I arrived back in Bangui last Tuesday night after a fourteen-hour drive down the rutted dirt roads from Ndele. Thursday morning my cell phone's chirpy T-Mobile ring woke me: had I heard that Ndele was under siege? I immediately starting ringing up friends there to see if they were OK and find out more about what was happening. The Sisters sounded tired to the point of being unable to even talk – due, I surmised, not just to the attack itself but also to the fatigue of living twelve years in a place, hoping to see it progress, and being so often let down. The NGO workers were tensely waiting in their compounds and rightly jealous of their dwindling cell phone batteries. And Al-Habib, my fruit buyer/hustling-merchant/friend, was curious and headed out to see things up close.
The attack was over by the end of the day. The rebels – for it was members of the rebel group that controls the road north from Ndele who had attacked – left, carrying their 26 wounded and two prisoner gendarmes with them. Reinforcements from the Central African armed forces (FACA) arrived the following day. They abused a few people (and killed two wounded rebels) but avoided the large-scale exactions for which they have become notorious. Entry and exit to the town remains closely guarded, and the market stopped functioning for quite a few days as much of the population had fled into the bush.

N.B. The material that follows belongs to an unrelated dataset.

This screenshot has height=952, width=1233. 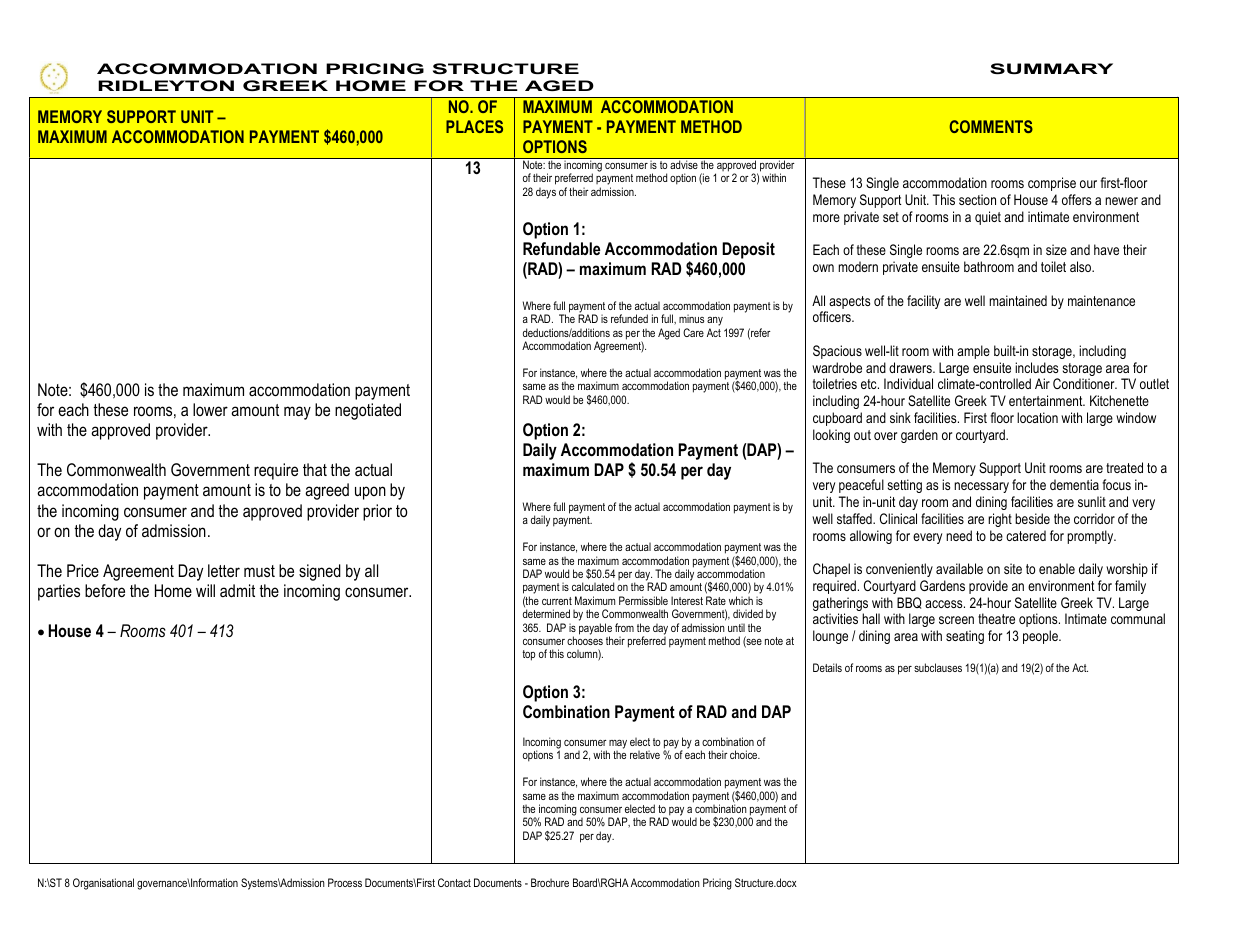 What do you see at coordinates (1051, 68) in the screenshot?
I see `SUMMARY` at bounding box center [1051, 68].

Can I admit to a strange mix of feelings about hearing of all this from the safety of Bangui? My first reaction was relief that I had made it out before all this came to pass. My second approached guilt – I should be there experiencing it all, too, rather than ensconced in the comparative luxury of the capital, with its (occasional) hot water and cafes. After all, the danger was likely minimal for people who stayed in their homes, more or less out of harm's way. As an anthropologist, I'm supposed to live close to the population and and not erect a protective bubble between myself and the hardships they face. But studying an area home to violent conflict makes that more difficult because, quite frankly, when it comes down to it, I value my life more highly than my research. Unlike in the calculations of altruists like Zell Kravinsky, who argued that the risk of complications in his donation of a healthy kidney (which his wife opposed) was far outweighed by the benefit to the recipient, there would likely be little direct benefit to people in Ndele as a result of me “being there” alongside them as the bullets flew.
Tomorrow I head out again: to the far southeast, site of LRA attacks for the past couple of years, if all goes as planned (still awaiting final confirmation of our departure). We will go to Obo, the last town before the Sudanese border, where the president will alight on Thursday for the Journée Mondiale de l'Alimentation et de la Femme Rurale (World Food and Rural Women Day). Each year, the president picks some far-off, neglected corner of his realm to visit for World Food Day. The road is repaired for the occasion (the road to Ndele benefited from this treatment two years ago), and the president gives a speech reminding people of the state in which they live. I imagine that food is distributed as well. (Time and again here, people have illustrated avowals of the virtue of a leader through reference to the food he hands out. The World Food Programme, however, is generally seen as stingy – haven't quite figured that out yet.)
On the way, we will pass through Bangassou, Zemio, and Rafai, all formerly sites of sultanates who were employed by concessionary companies in the early 20th century. The majority of the population is Azande – I'm hoping I'll be able to thumb through my E.E. Evans-Pritchard as we bump along the roads.